Ingredients:

  • 600 g / 1.3 lbs Boneless, skinless chicken breast (trimmed)
  • 120 ml / ½ cup Dill pickle juice (from dill pickles)
  • 60 ml / ¼ cup Fresh lemon juice
  • 2 Tbsp / 30 ml Water
  • 1 tsp / 5 ml Apple cider vinegar
  • 1 Tbsp / 15 g Granulated sugar
  • 1 Tbsp / 15 g Kosher salt
  • 1 tsp / 5 g Smoked paprika
  • 1 tsp / 5 g Garlic powder
  • ½ tsp / 2.5 g Onion powder
  • ½ tsp / 2.5 g Black pepper
  • 1 Tbsp / 15 ml High-heat cooking oil (e.g., grapeseed or avocado oil) or cooking spray

Instructions:

  1. Cut the Chicken: Trim any fat from the chicken breasts. Cut the meat into uniform, bite-sized nugget pieces (roughly 1 inch / 2.5 cm cubes). Uniformity is key for even cooking.
  2. Combine Brine: In a large bowl, whisk together all ingredients listed under The Signature Brine/Marinade until the salt and sugar are mostly dissolved.
  3. Marinate: Place the cubed chicken into a Ziplock bag or non-reactive container. Pour the brine over the chicken, ensuring all pieces are submerged.
  4. Chill: Seal the bag, pressing out excess air. Refrigerate for a minimum of 4 hours, or ideally 6–8 hours. (Do not exceed 12 hours.)
  5. Drain and Dry: Remove the chicken from the marinade and discard the liquid. Crucially, lay the chicken pieces on a cooling rack or a plate lined with paper towels and pat them thoroughly dry.
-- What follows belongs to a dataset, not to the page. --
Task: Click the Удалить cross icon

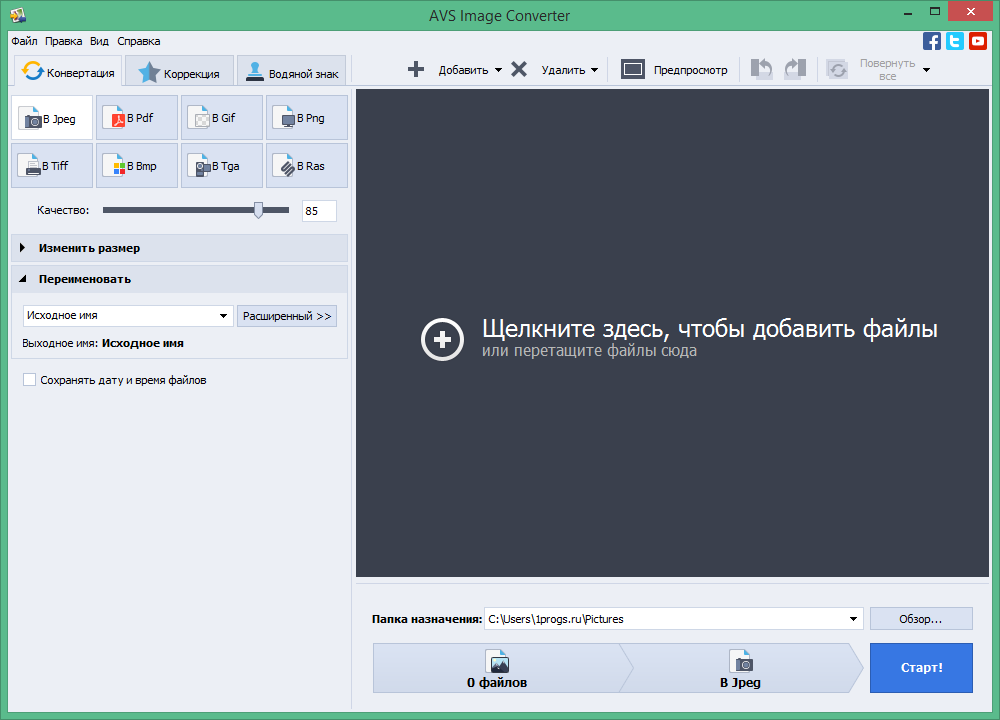Action: pos(517,70)
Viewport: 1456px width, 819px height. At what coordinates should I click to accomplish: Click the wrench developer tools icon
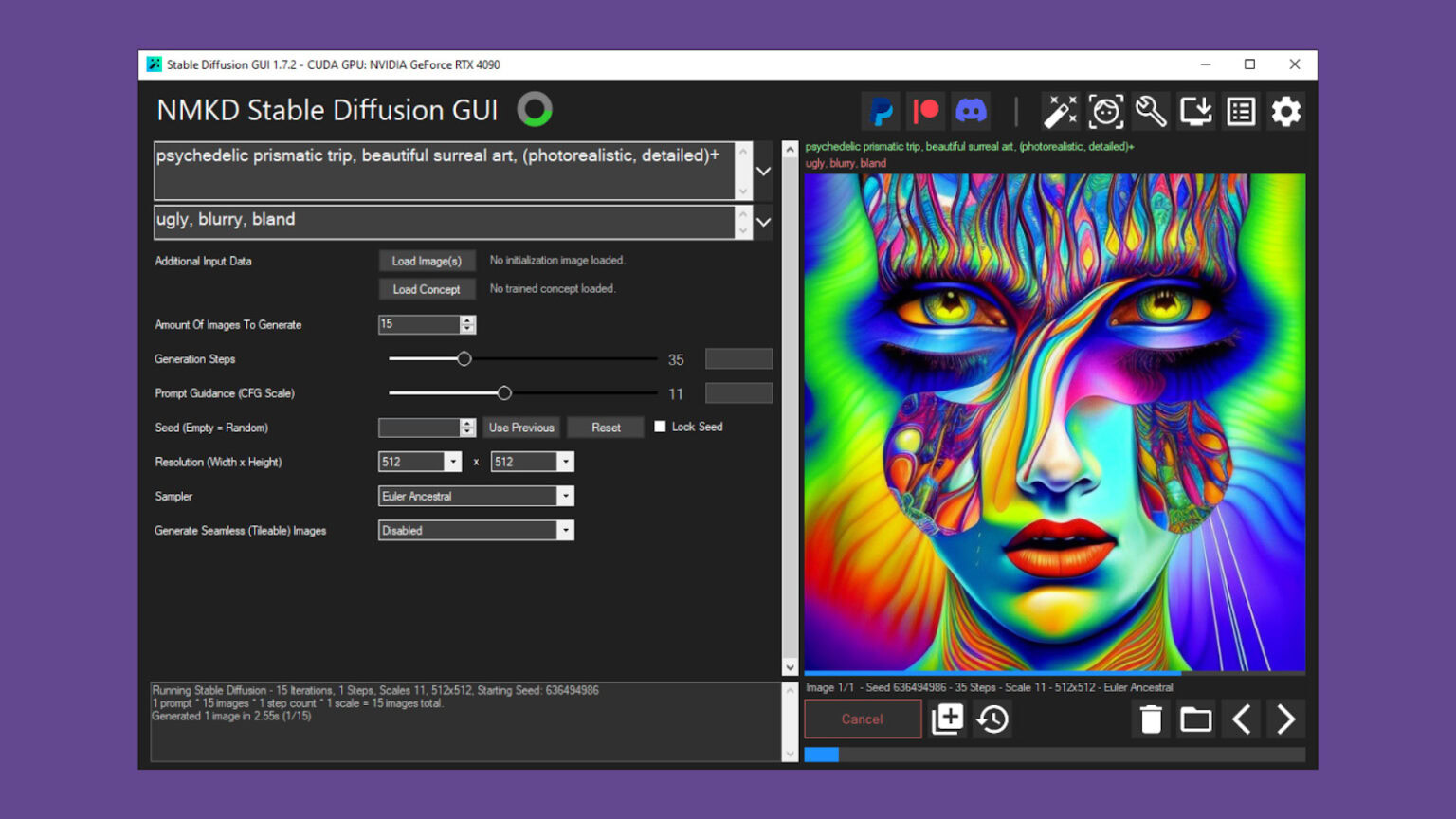1151,112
Excess moisture prevents a good sear.
  6. Preheat: Place the grill pan on the hob over high heat, or preheat your outdoor grill to medium-high (450°F / 230°C). Lightly oil the grates or spray the grill pan.
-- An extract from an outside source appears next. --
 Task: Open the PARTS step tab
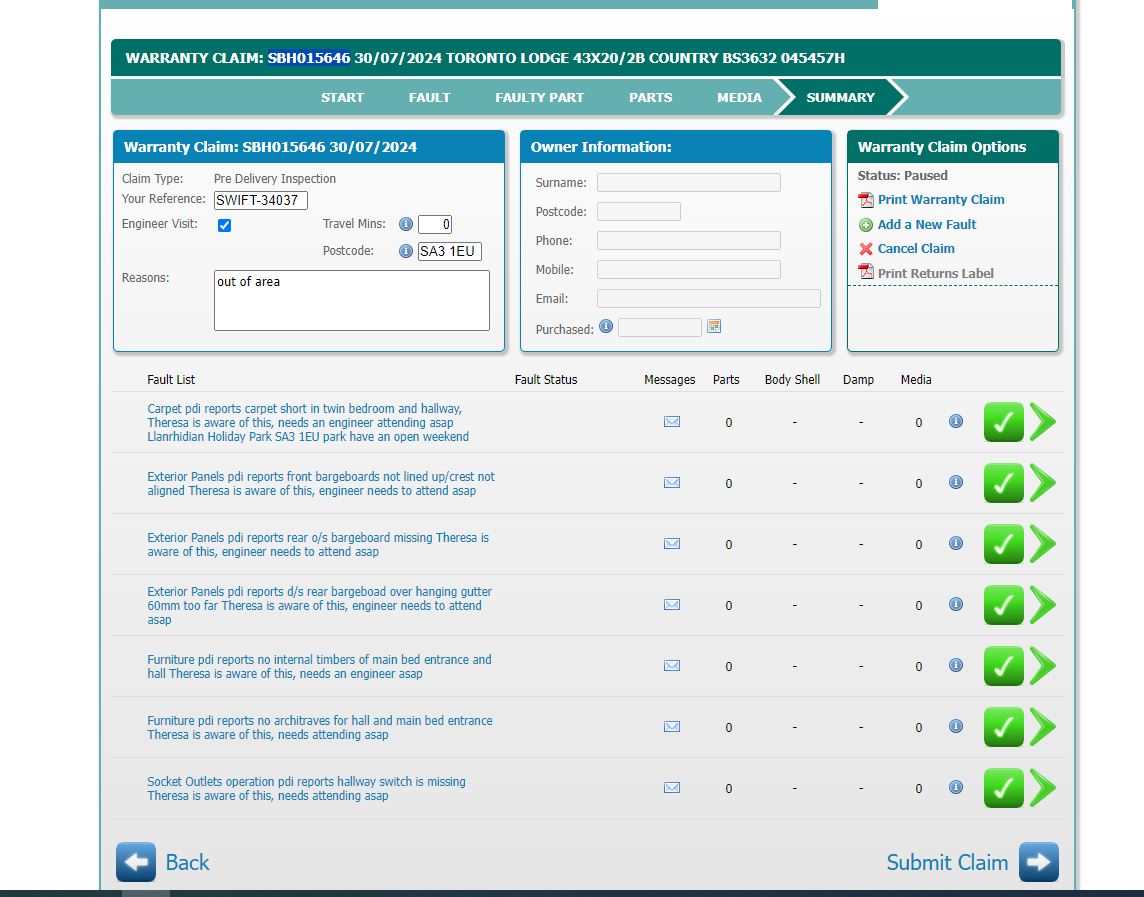click(x=650, y=97)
  7. Sear and Grill: Place the chicken pieces onto the hot grill pan, ensuring they are not overcrowded. Cook for 3–4 minutes per side without moving them, allowing distinct grill marks to form. Flip and cook the second side for another 3–4 minutes.
  8. Check Doneness and Rest: Use an instant-read thermometer to check the largest nugget. The internal temperature must register 165°F (74°C). Remove the nuggets immediately and transfer them to a clean plate, covering loosely with foil. Allow them to rest for 3 minutes before serving to ensure maximum tenderness. Season lightly with a pinch of salt just before serving.